The paper is overall well-organized and sections are connected well. The literature review is clear and the preliminaries are concise. The goals, definitions, and settings are clear.

Section 4 provides ways of solving the problem layer by layer, from continuous approximations to one-point zenith order estimates. As a result, Algorithm 1 is naturally introduced.

Regret analyses under two different feedback settings are provided in Sections 5 and 6, respectively. The order looks correct and reasonable.


缺点

1. Assumption 4.1 looks like a very strong assumption. The extension mapping assumption might be hard to verify in practice.

2. The safety hypercube is used to ensure that perturbation points are always feasible. However, I don't see how p and r are used in the simulation section or can be estimated in practical applications.

3. The problem setting is not new; it extends a previous m-combinatorial bandit paper that used quadratic losses [Sadeghi & Fazel (2024)]. However, no simulation comparisons are provided for quadratic losses.


问题

1. Assumption 4.1 seems quite abstract. Can you explain why this assumption is necessary, i.e., is it due to your zeroth-order method? In other words, if there exists a different method, can the assumption be avoided?

2. How is the safety hypercube selected in practice? The gradient bias does not depend on m. Will the side length r implicit depend on m, i.e., the bias could be m dependent?

3. I think the introduction and related works are somewhat overlapped. The authors could provide more examples/applications in the introduction section to better motivate the problem set, at least the reasons for using m experts.

4. Typos: At the bottom of page 2, they "represented" a followed .... The citation of [Sadeghi & Fazel (2024)] is wrong; the paper was published in 2023.


AC 元评审

This is an interesting paper on strategic combinatorial bandits.
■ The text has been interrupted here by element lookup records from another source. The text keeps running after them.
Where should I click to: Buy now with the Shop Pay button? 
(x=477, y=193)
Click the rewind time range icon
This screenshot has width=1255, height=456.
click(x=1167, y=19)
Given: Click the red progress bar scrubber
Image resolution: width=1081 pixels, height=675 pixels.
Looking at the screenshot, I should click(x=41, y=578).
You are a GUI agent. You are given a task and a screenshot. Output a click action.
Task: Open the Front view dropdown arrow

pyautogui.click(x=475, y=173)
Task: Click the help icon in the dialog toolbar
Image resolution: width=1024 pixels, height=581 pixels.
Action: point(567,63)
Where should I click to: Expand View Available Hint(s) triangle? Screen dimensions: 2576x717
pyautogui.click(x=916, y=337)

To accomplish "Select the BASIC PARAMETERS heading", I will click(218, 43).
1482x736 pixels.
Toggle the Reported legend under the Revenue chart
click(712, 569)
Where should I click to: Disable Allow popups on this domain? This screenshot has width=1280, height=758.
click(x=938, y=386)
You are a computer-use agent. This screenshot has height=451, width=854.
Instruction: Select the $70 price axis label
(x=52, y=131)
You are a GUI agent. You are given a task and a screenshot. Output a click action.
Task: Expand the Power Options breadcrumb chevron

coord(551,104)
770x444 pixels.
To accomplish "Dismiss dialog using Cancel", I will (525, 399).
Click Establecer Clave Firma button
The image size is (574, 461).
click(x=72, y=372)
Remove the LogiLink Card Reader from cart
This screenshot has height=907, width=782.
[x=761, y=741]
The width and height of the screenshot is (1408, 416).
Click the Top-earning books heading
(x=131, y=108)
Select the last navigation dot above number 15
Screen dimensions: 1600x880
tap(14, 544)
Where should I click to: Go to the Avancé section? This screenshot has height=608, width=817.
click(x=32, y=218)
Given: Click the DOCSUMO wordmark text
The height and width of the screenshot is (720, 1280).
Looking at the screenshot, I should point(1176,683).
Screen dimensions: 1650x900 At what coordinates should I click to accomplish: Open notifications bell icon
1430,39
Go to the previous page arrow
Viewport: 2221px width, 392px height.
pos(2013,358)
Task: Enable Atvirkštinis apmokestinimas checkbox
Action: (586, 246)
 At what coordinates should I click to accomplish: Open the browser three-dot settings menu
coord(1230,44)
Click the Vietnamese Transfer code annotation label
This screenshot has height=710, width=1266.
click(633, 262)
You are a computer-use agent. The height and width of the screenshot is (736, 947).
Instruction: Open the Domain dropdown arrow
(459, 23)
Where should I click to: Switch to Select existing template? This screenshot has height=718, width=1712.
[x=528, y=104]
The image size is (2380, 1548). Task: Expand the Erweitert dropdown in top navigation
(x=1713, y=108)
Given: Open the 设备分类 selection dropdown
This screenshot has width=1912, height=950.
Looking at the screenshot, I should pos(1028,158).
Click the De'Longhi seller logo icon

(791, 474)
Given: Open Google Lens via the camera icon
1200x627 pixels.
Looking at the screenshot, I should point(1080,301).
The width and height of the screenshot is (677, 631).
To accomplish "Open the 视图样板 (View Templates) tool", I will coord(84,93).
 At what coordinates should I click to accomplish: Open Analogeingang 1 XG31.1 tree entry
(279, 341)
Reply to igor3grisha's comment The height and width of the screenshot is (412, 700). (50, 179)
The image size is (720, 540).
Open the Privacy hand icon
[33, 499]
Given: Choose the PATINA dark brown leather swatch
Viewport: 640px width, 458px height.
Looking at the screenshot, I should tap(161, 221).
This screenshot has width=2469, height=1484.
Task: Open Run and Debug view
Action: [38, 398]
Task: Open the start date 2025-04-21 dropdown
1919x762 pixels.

There are one (actually two) main criticisms raised by the reviewers, and I can only agree with them.

The approximation ratio is certainly sub-optimal (1/2 vs 1-c/e) and the regret in T^{3/4} is also a-priori suboptimal (notice that if is possible to improve the approximation ratio, then the regret is actually linear in T).

I can see two alternatives to improve the paper

  1. Get a better approx ratio, maybe in a more restrictive setting (as suggested by a reviewer).
  2. Prove any type of lower bounds.

Notice that getting a \sqrt{T} regret without answering any of those two questions, might not be -- for me -- enough.

审稿人讨论附加意见

The reviewers agreed on the weaknesses of this paper, and I concurred with them on those points. It was a borderline paper, but it was at the end only slightly below the bar.